Above the steep shore ridge, bony fishing-boats blister, waiting for the waves below to cease white-cresting in every direction. Around them, the litter from previous expeditions: smacked- off fish heads, crab legs, scraped-empty crustaceans, broken winches, frayed rope, yards of tar-sticky net, punctured buoys, unpaired shoes, a disemboweled mattress, a gaping fridge digesting cartons printed in another language.
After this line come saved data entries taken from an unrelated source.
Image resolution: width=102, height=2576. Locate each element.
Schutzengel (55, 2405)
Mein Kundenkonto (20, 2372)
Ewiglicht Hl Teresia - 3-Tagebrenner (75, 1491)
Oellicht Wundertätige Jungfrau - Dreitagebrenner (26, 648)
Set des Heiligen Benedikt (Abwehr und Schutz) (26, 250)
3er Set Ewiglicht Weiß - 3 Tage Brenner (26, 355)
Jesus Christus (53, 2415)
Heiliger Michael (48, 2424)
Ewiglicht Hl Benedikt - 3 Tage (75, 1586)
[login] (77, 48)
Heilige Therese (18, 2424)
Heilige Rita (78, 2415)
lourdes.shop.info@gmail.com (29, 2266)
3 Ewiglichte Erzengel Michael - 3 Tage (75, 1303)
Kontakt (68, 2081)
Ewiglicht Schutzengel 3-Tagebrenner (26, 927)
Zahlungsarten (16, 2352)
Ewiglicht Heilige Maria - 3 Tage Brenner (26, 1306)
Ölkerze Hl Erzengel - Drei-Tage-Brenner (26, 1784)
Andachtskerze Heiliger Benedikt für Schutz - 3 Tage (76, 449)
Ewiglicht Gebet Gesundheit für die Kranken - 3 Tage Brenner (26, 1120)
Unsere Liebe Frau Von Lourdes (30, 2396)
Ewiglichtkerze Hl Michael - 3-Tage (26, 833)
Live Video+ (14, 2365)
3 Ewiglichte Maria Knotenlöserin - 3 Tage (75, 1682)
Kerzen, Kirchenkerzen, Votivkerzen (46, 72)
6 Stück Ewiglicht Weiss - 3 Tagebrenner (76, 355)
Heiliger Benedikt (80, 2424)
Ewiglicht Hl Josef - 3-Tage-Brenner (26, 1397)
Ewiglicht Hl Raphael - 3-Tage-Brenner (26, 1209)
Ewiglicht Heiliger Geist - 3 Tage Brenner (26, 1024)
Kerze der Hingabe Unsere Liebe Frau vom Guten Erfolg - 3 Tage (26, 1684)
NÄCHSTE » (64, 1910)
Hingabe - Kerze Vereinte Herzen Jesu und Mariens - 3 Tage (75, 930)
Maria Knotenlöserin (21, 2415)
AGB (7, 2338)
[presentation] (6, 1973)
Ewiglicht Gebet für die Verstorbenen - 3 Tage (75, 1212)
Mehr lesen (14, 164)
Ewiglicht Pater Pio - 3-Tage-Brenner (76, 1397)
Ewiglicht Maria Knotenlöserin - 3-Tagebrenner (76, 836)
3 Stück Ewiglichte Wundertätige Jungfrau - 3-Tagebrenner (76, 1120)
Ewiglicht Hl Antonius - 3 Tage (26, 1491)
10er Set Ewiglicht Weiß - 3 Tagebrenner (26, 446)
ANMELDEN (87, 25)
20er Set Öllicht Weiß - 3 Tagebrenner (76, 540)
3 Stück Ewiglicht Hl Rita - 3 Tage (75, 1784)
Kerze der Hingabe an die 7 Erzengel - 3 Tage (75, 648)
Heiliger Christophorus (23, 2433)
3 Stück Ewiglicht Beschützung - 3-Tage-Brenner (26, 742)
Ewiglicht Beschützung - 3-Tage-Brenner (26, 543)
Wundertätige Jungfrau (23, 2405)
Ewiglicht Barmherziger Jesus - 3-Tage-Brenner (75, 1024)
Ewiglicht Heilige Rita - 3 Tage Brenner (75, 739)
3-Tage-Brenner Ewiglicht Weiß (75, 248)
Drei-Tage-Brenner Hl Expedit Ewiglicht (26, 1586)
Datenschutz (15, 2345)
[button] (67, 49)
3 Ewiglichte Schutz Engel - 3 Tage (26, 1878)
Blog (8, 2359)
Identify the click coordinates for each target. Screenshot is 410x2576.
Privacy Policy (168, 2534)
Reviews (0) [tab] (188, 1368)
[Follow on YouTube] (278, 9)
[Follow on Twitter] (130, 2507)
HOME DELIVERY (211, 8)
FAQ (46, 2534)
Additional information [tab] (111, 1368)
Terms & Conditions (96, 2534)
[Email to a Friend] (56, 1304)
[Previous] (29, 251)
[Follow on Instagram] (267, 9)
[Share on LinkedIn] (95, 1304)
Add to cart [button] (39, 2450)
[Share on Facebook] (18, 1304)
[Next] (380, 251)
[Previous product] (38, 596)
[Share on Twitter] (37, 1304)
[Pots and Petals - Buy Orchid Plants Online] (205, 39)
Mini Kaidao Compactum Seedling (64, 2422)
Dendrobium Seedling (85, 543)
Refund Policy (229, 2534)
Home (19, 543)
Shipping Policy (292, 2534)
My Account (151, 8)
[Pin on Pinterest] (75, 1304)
Under the stern of the Emma Jayne, a charred hollow of black and red pebbles shows how the earliest rising fisherman thought to warm himself and his crew. Further along, yellow toy diggers attempt to redistribute ever-accumulating deposits of long shore-drift in a Sisyphean cycle of toil. Sometimes a matchstick couple can be seen bending their will against the sky-line, oversize gulls wheeling hungrily overhead in the bruised light.

On the hazy horizon the ominously mute power station, the size of a small city, steams in its warm emissions. From there, long, drooping cables radiate like the lines of a railway junction, throbbing above the reedy, disused gravel pits.

Silence has descended on everyone here like radioactive fallout: a contagious reticence. After a short stay you feel it enter and explode softly like a depth charge, its disturbance travelling outward with you when you go: alive and sometimes flourishing, like the beautiful outbursts of lichen rooted in the scarred rocks.